Yes to both. I started with a code someone else had built, and the 1ms delay is what was written in to that code. I did try to reduce the delay, but dropping the delay caused it to not function properly.

ClncyFshSlayer

And they will be spaced enough that they could all be run concurrently.

aarg

Yes to both. I started with a code someone else had built, and the 1ms delay is what was written in to that code. I did try to reduce the delay, but dropping the delay caused it to not function properly.
Can you be more specific? The reason I ask, is that it makes no sense. The analogRead() function takes time, but turning the emitters on doesn't. What time delay did you try and how did you implement it?

And - catching your update - you should sample them simultaneously if you can get away with it. That will be a 16x speed improvement.
  ... with a transistor and a large sum of money to spend ...
Please don't PM me with technical questions. Post them in the forum.

aarg

Your code needs factoring badly. To have the same 25 lines of code repeated 16 times, one for each sensor, is just not acceptable. You need to use arrays, so one function can handle all the sensors. Probably in much of the rest of the program as well. It will reduce the code size by about 10 times.

But crucially, it will make it humanly possible to implement the correct logic for the sensors.
  ... with a transistor and a large sum of money to spend ...
Please don't PM me with technical questions. Post them in the forum.

ClncyFshSlayer

Thanks for the input. I will try to pick up on the arrays and see if I can figure out how to bring them in to this sketch. I don't understand them all that well; especially having to use an array within an array for this application(?), but will do some more research then bring a cleaner code back in if I still can not get the delay() function dealt with.

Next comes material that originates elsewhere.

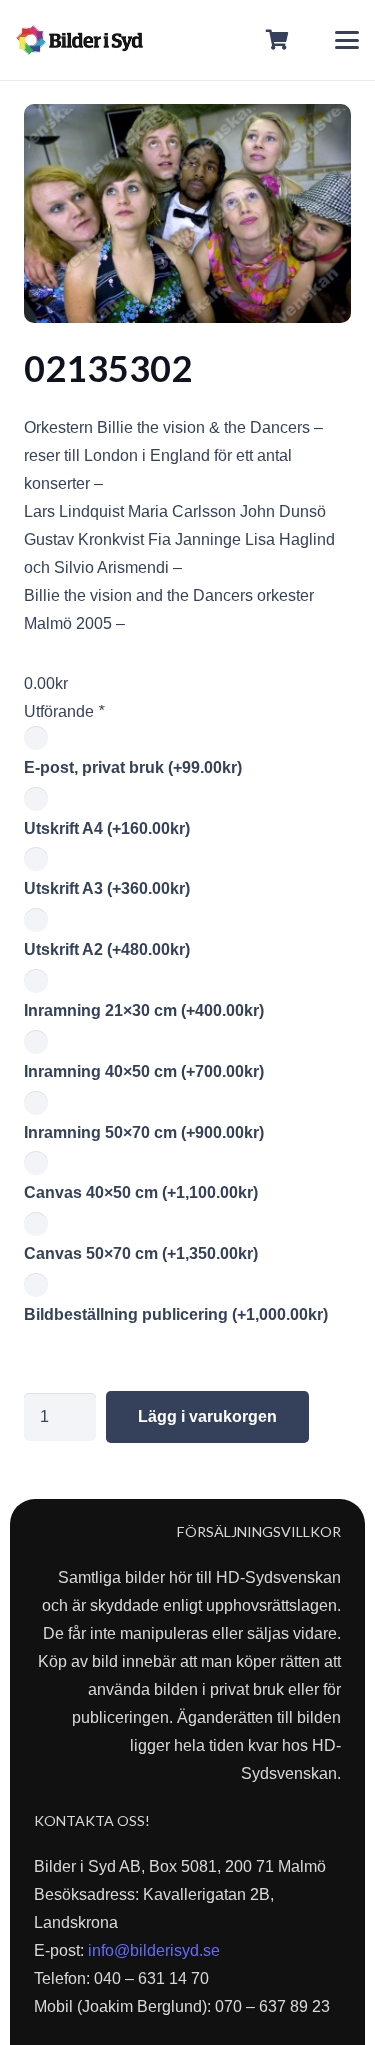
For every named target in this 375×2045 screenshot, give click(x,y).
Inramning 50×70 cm (144, 1132)
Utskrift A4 (107, 828)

Also, if you see a better solution, I am all ears!  I am pretty new to this, so I am still working on picking up some of the coding procedures.

aarg

  ... with a transistor and a large sum of money to spend ...
Please don't PM me with technical questions. Post them in the forum.

PaulS

Quote
Your code needs factoring badly.
It looked to me like it had been.
The art of getting good answers lies in asking good questions.

ClncyFshSlayer

You never answered to reply #6.
In response to reply #6. I tried changing the delays to 0.1 and 0.5, and at both of those timings, I was not getting a good reading. Values were very low and jumping from negative to positive. Essentially, having a shorter delay gives me crap input data that is unusable to run the sketch effectively.

PaulS

Quote
I tried changing the delays to 0.1 and 0.5
When delay() takes an integral value, it is pointless to pass it a value of less than 1.
The art of getting good answers lies in asking good questions.